Japan edges closer to lifting casino ban
October 24, 2013 Leave a comment
October 24, 2013 4:50 am
Japan edges closer to lifting casino ban
By Jonathan Soble in Tokyo
A long-debated proposal to lift Japan’s ban on casino gambling could finally come to fruition this year after a multi-party group of lawmakers agreed to submit a legalisation bill to the current session of parliament. Iwaya Tsutomu, a member of the ruling Liberal Democratic party who is part of the pro-casino group, said Tokyo’s selection last month as host of the 2020 Olympic games had given fresh impetus to its push for legalisation.“There will be a major world event here, and we should make this a goal in our effort to turn Japan [into] a tourism power,” he told reporters after a meeting of the group late on Wednesday.
Japan allows betting on horse, boat and bicycle races, as well as lotteries and pachinko, a version of pinball in which winning players collect cash prizes, but other forms of gambling are banned.
International gaming groups such as Wynn Resorts,MGM and Caesars see Japan as a potentially lucrative market. It is the world’s third-largest economy, and casinos in Tokyo and other cities could attract gamblers from China who have turned the former colony of Macau into the world’s biggest gaming market.
Following the financial success of Macau, other Asian economies are increasingly coming round to the idea of legalised gambling.
Since they opened in 2009, Singapore’s two casinos generated gaming revenues of $5.9bn in 2011, according to Citibank, just behind the $6.1bn earned by casinos in Las Vegas.

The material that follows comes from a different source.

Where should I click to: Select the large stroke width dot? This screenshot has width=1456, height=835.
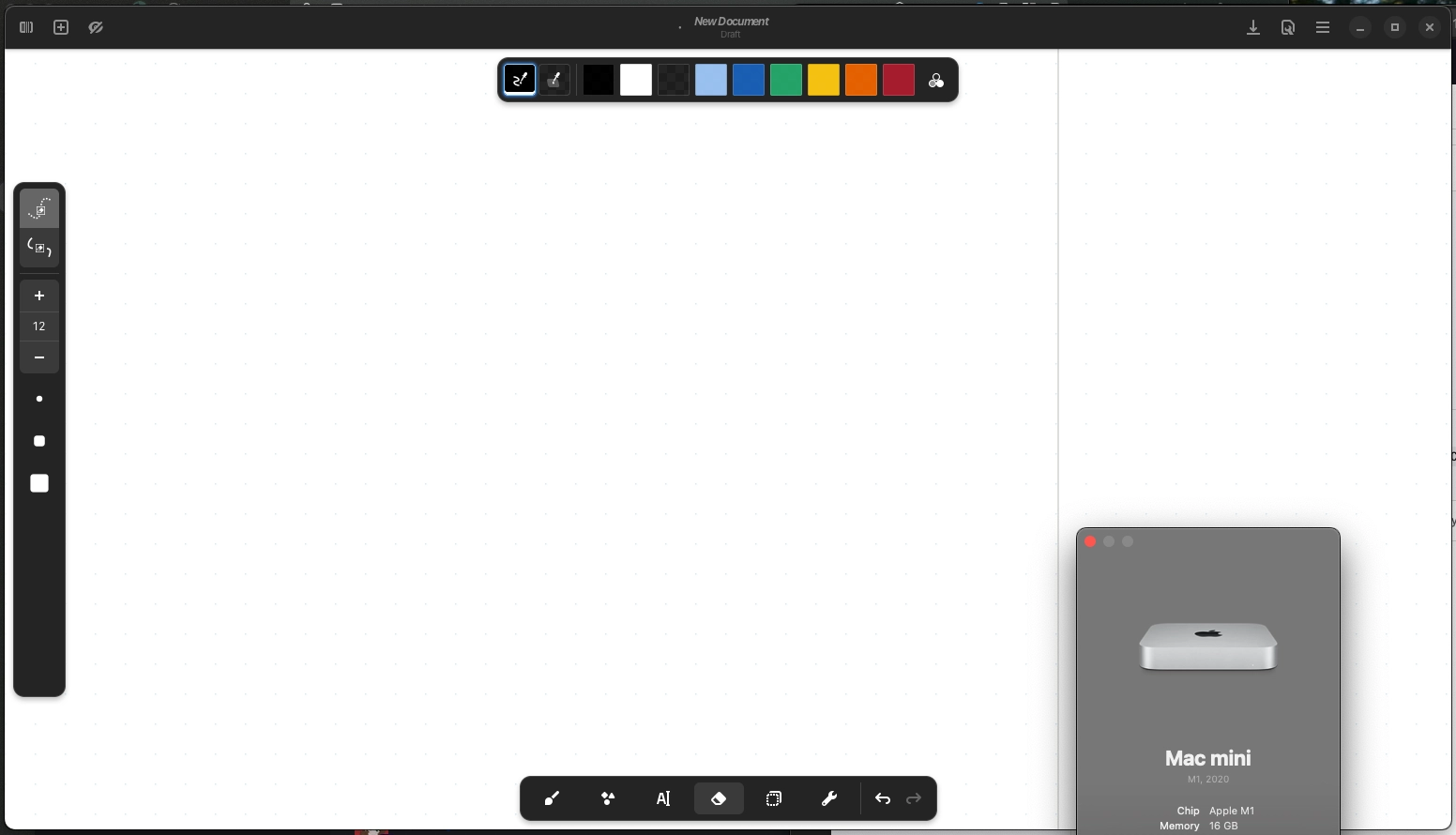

Singapore estimates that casinos contribute 1.5-2 per cent of gross domestic product, with gambling also generating new revenues through taxes levied on gaming, amounting to 2.2 per cent of total government operating revenue.
The lawmakers’ group said casinos should be allowed in smaller Japanese cities as well as the major centres of Tokyo and Osaka, which have been seen as the most likely locations for Japan’s first facilities.
The liberalisation initiative dovetails with a broader deregulation programme being pursued by Shinzo Abe, prime minister. Casino legalisation could be implemented as part of a rollout of “strategic zones” for local deregulation that form part of the prime minister’s growth strategy.
Though the lawmakers group is composed of members of four ruling and opposition parties, the proposed bill could still face opposition, both from moral campaigners and groups representing entrenched non-casino gambling industries.